In the chapter on serfs we should have wished to find some more definite information as to the working of the Emancipation Act. Surely this should have been the foremost consideration in a contemplation of " free " Russia. To the following statement (Vol. ii., p. 153) we must beg leave to demur:—" There is reason to believe that this festival of St. George in 1601) was hailed by peasant and boyar as a glorious day, that the decree which established serfage "—why serfage, by the bye?—" in Russia was accepted as a great and popular reform." This is a grave mistake. The peasants had always been accustomed to go from one estate to another, and St. George's Day (Yurief Den) wait the date on which these changes took place from year to year. The usurper, Boris Godunof, however, fixed on this festival of Russia's patron saint to bring into force his decree which put a stop to the peasant's migrations for the future, and bound him for ever to the soil. So far from the peasant hailing it as a great and glorious day, it is an ordinary expression with him, when one man has been cheated or deceived by another,—" Ha! ha you have suffered Yurief Den."
In his chapter on Patriarchal government, Mr. Dixon might, we venture to think, have dwelt more forcibly on its evils. He might have told us, among other things, that the greater number of young men who labour in towns, if not driven away from their villages, are at least prevented from returning to them, through their dislike to the interference of the Patriarch in the matter of marriage.
In his chapter on Tsek and Astel (trade societies) he says (vol. ii., p. 183), "No man not of noble birth can live in Moscow save by gaining a place in one of the recognized orders of society, in a Tsek, a Guild, or a Chin." Can such things be in " free " Russia? Fortunately for the credit of the country this statement is incorrect.
In his chapter on parish priests, Mr. Dixon gives a highly rose- coloured picture of the position the popes hold in the estimation of the people. He says (vol. ii., p. 217), "A priest is so great a man in a village, that even when he is a tipsy, idle fellow, he is treated by his parishioners with a child-like duty and respect." Like the Irish priest, the Russian pope is sprung from the class among whom he labours, but there the resemblance ceases. What can be Mr. Dixon's authority for the statement we have just quoted? Where could his eyes have been ? One of the strangest things that strike the traveller in Russia is the curious contrast between the super- stitious reverence with which the people regard holy places and holy things, and the careless personal disrespect with which they behave themselves towards the priests.

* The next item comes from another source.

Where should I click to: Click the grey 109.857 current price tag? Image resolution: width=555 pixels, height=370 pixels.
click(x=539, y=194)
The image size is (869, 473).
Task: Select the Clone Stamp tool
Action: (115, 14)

But it is a thankless task to follow Mr. Dixon through all his endless mistakes. He is one of the High Priests of Art, and it may be that accuracy, according to his interpretation, forms no part of the canons of art. To the student, then, of art, as applied to literature, we can cordially recommend these volumes. The ingenious fashion in which the chapters are dovetailed together, the manner in which the apparently accidental introduction of a word or a phrase towards the end of one leads naturally (?) to the subject-matter of the next, is, from this point of view, beyond all praise. The general reader, whose only aim is amusement for the time being, and who does not care for facts and correct inferences, may fairly undertake the perusal of Free Russia with the prospect of complete satisfaction, for the writing is always picturesque, often forcible, and occasionally even dramatic in the highest degree.